● **SHORT PROBLEM**
Put the lines below into a JSON list of strings, one string per line and no blank lines, starting at the line with "The height and" and going through the last line. Leave the pictures out.

Target pointing data
■ ■ ■ ■ ■ ■ ■
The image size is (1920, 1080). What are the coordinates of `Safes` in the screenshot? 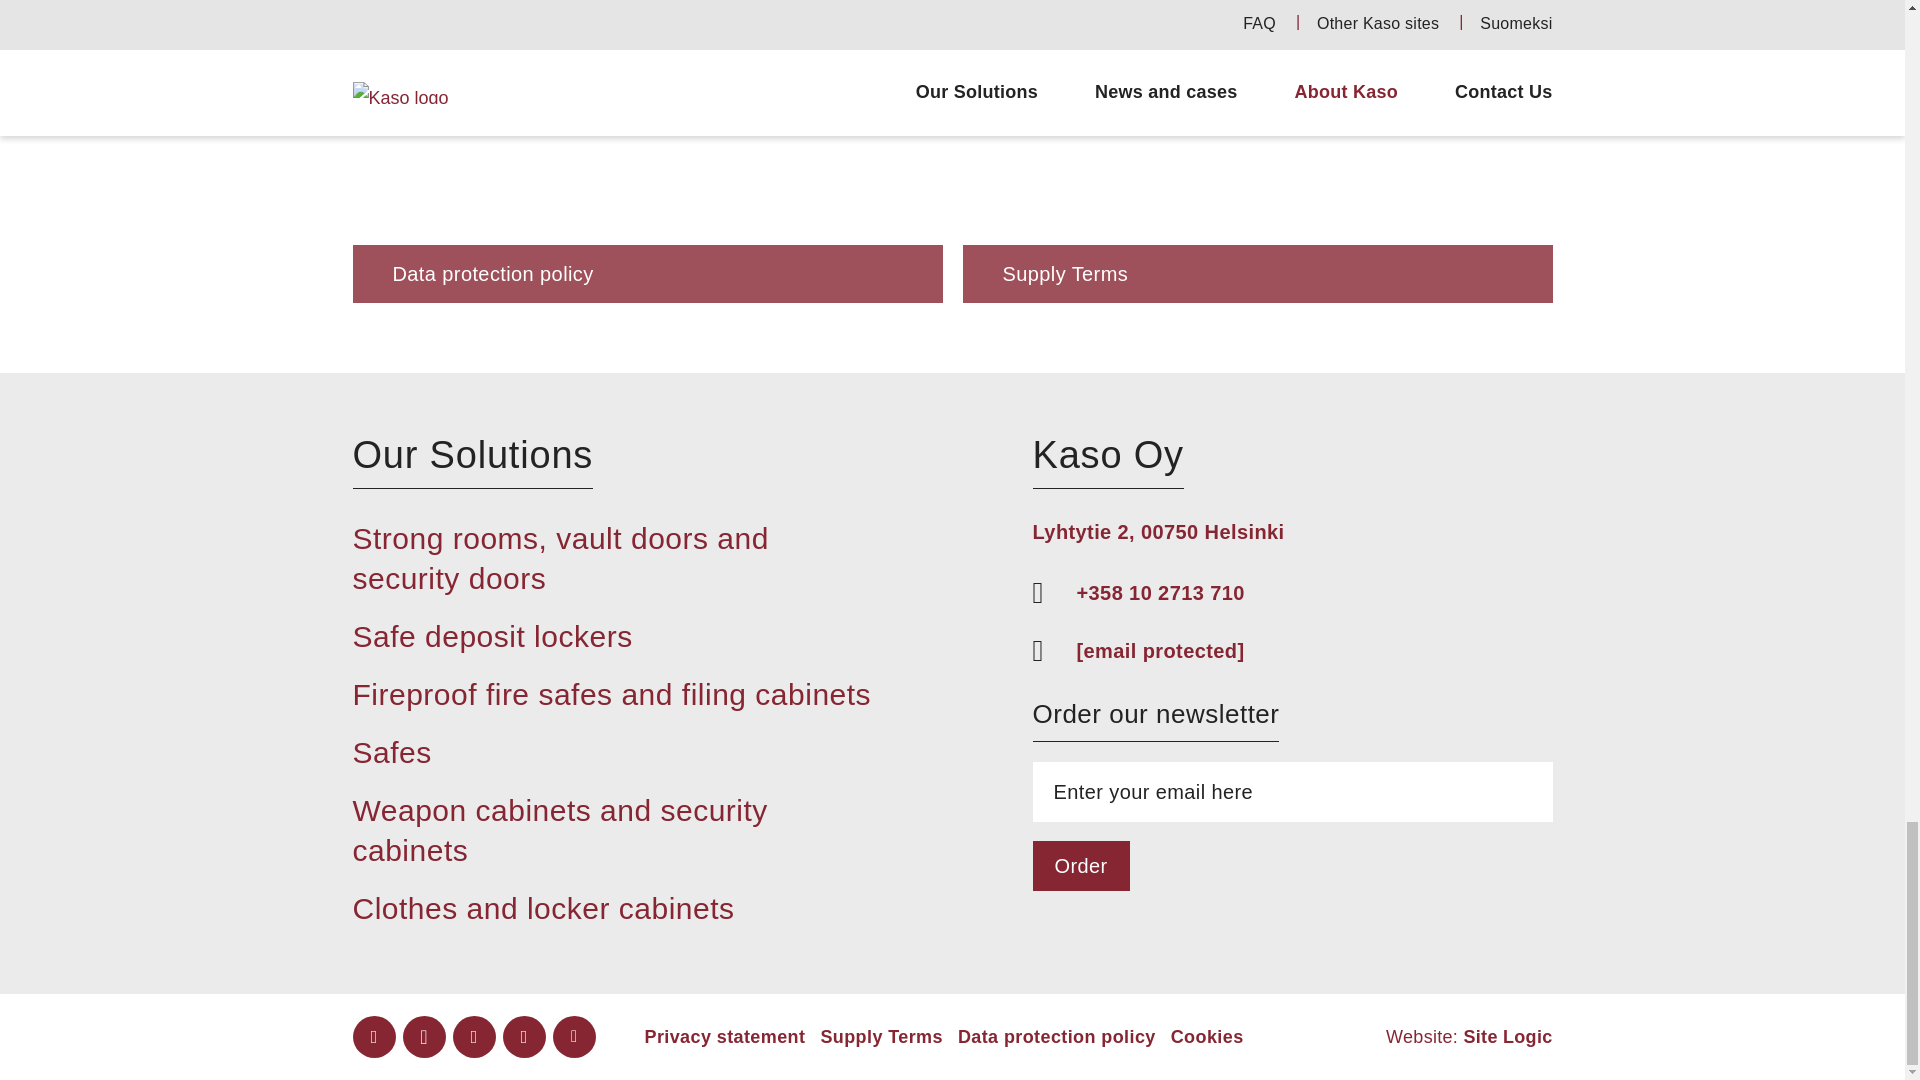 It's located at (390, 752).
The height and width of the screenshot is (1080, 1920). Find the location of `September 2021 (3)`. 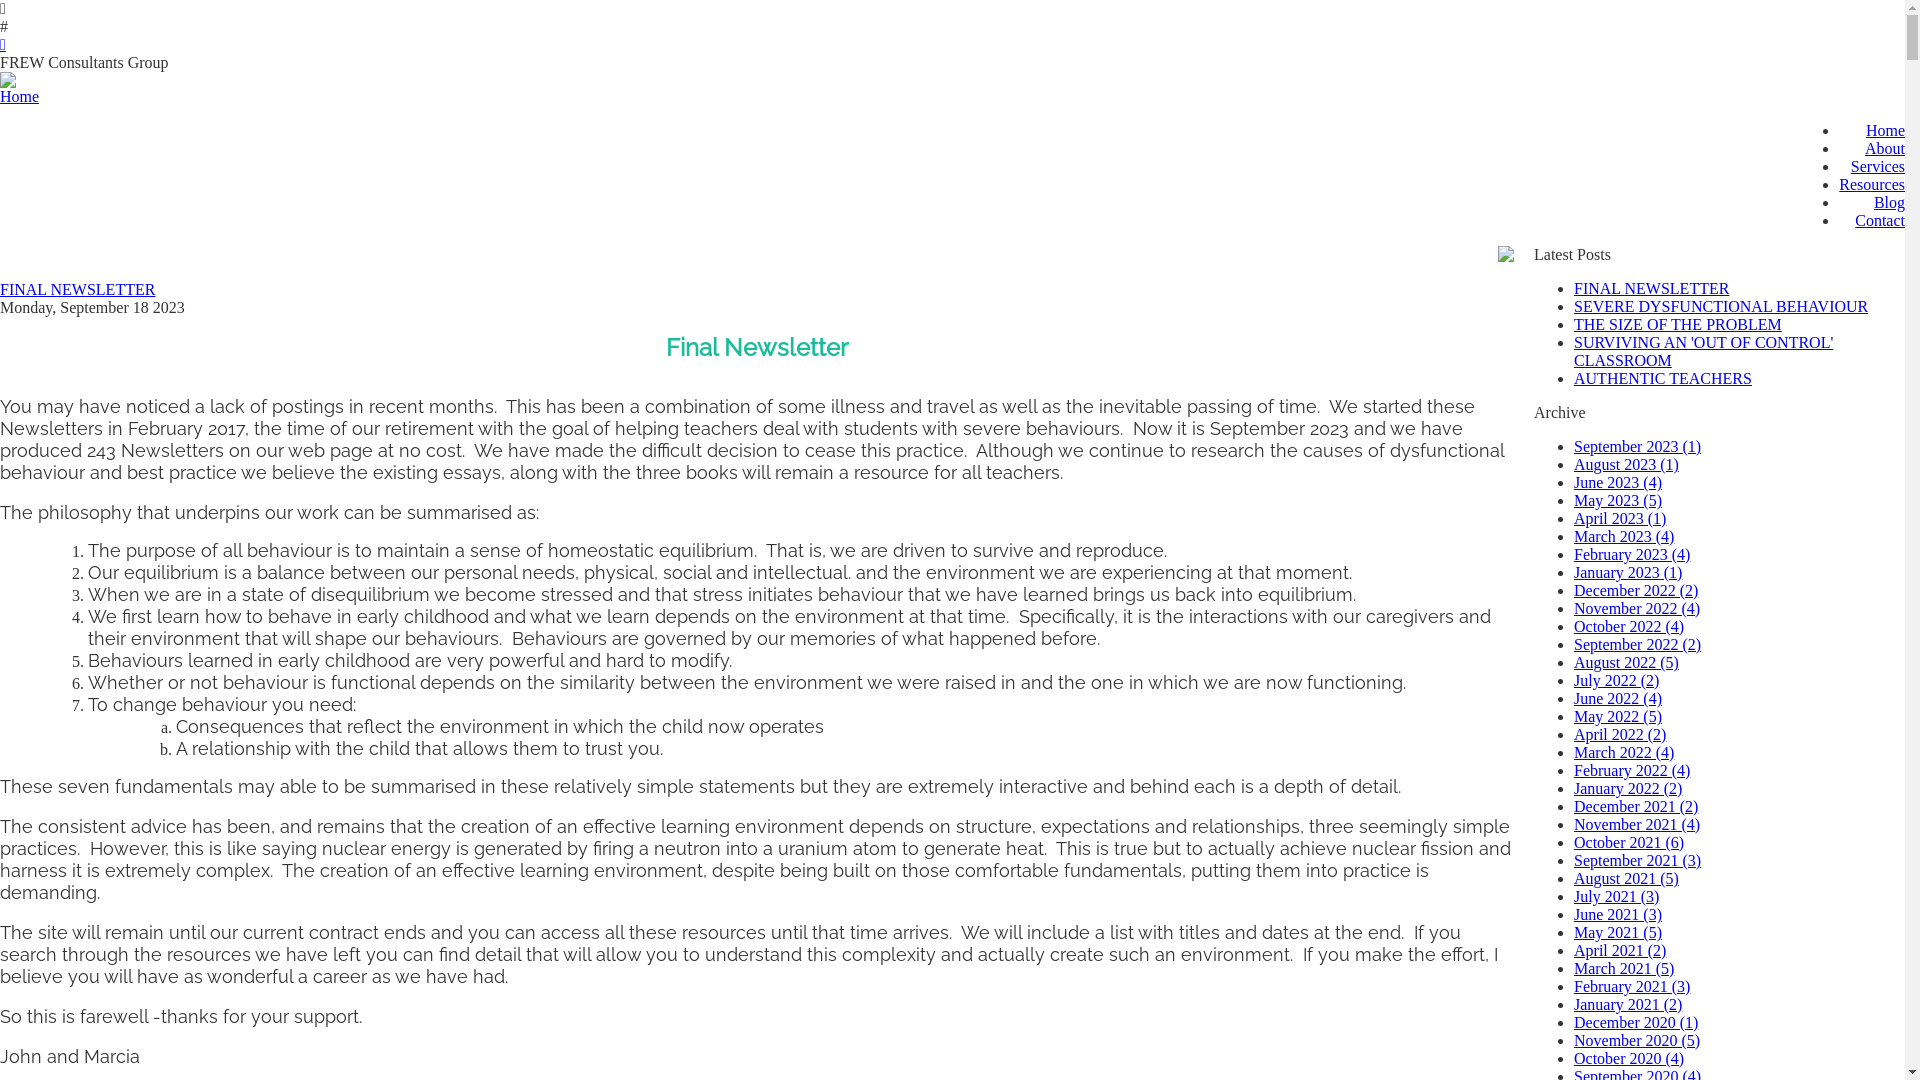

September 2021 (3) is located at coordinates (1638, 860).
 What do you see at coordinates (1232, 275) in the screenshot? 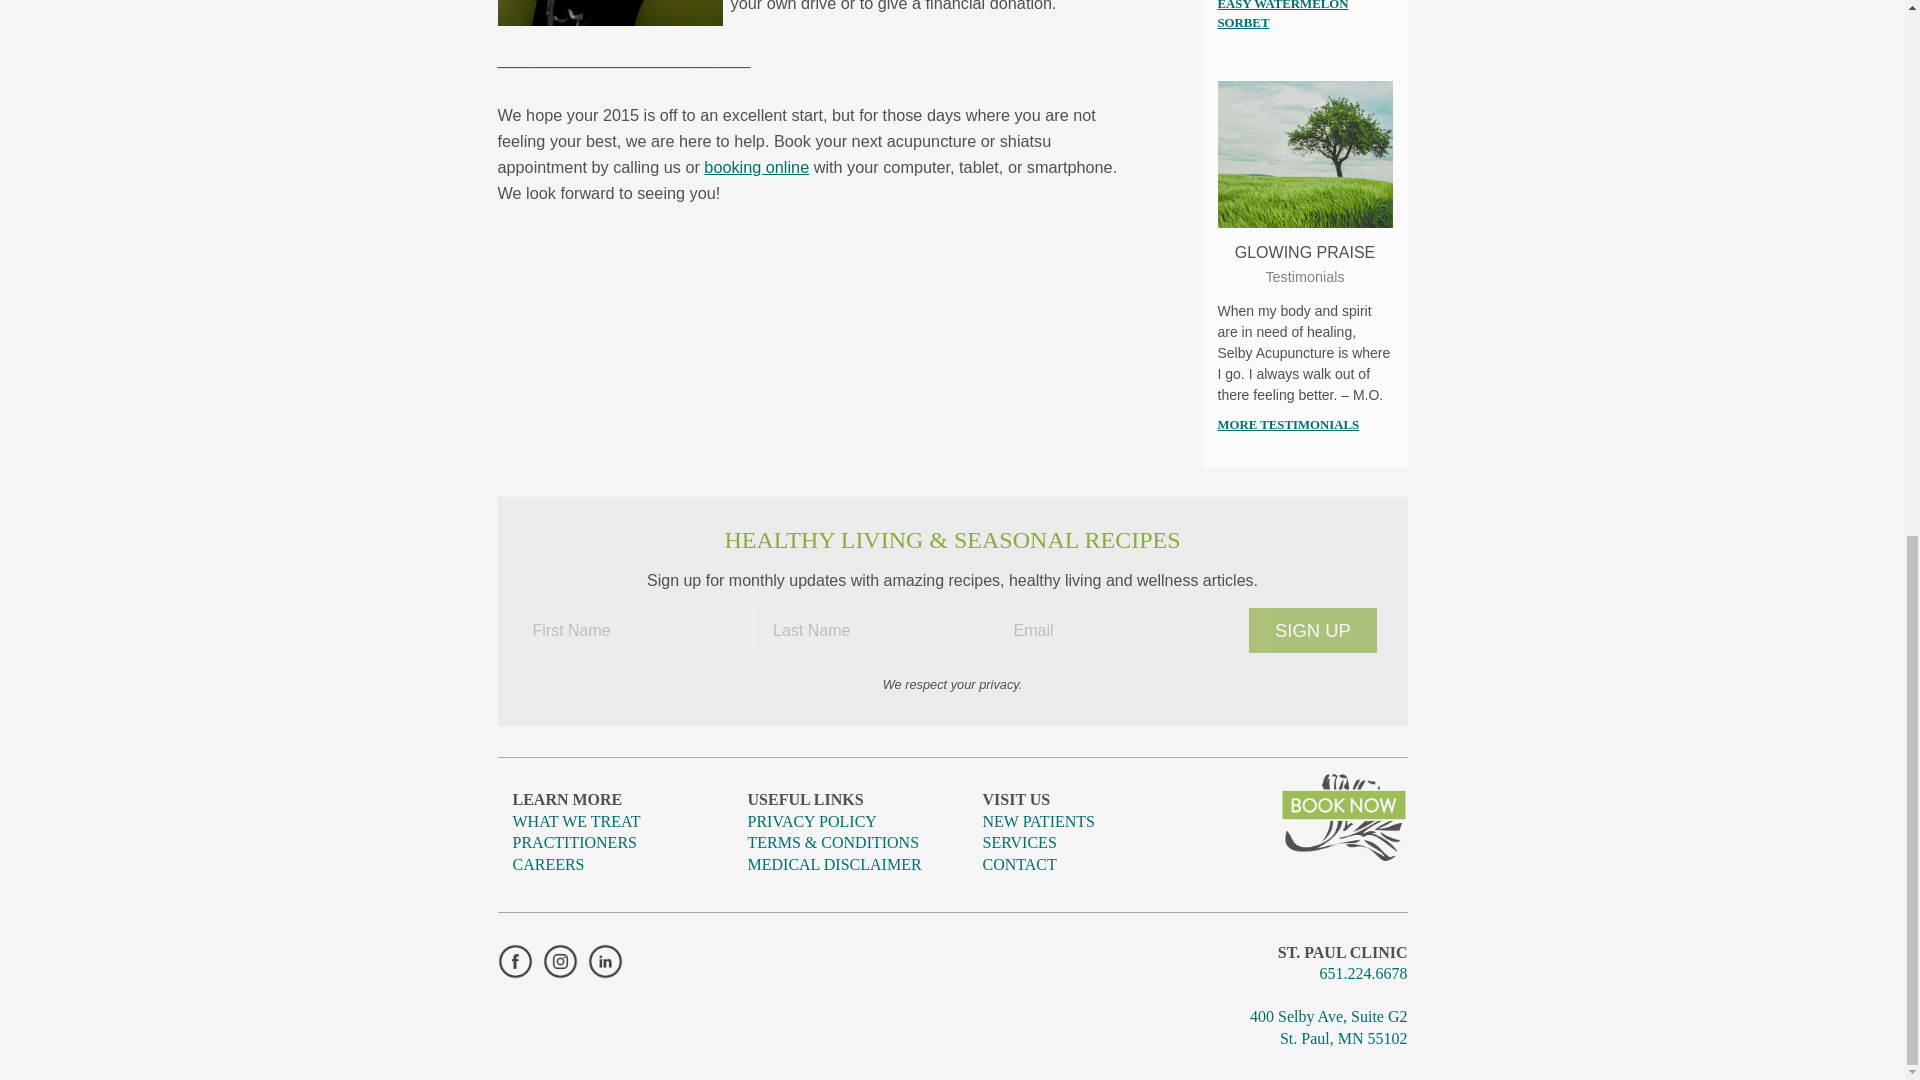
I see `HEALTHY LIVING` at bounding box center [1232, 275].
■ ■ ■ ■ ■ ■ ■
● **OUTPUT FOR THIS TASK**
[
  "The height and width of the screenshot is (1080, 1920). Find the location of `September 2021 (3)`. ",
  "September 2021 (3) is located at coordinates (1638, 860).",
  " What do you see at coordinates (1232, 275) in the screenshot? ",
  "I see `HEALTHY LIVING` at bounding box center [1232, 275]."
]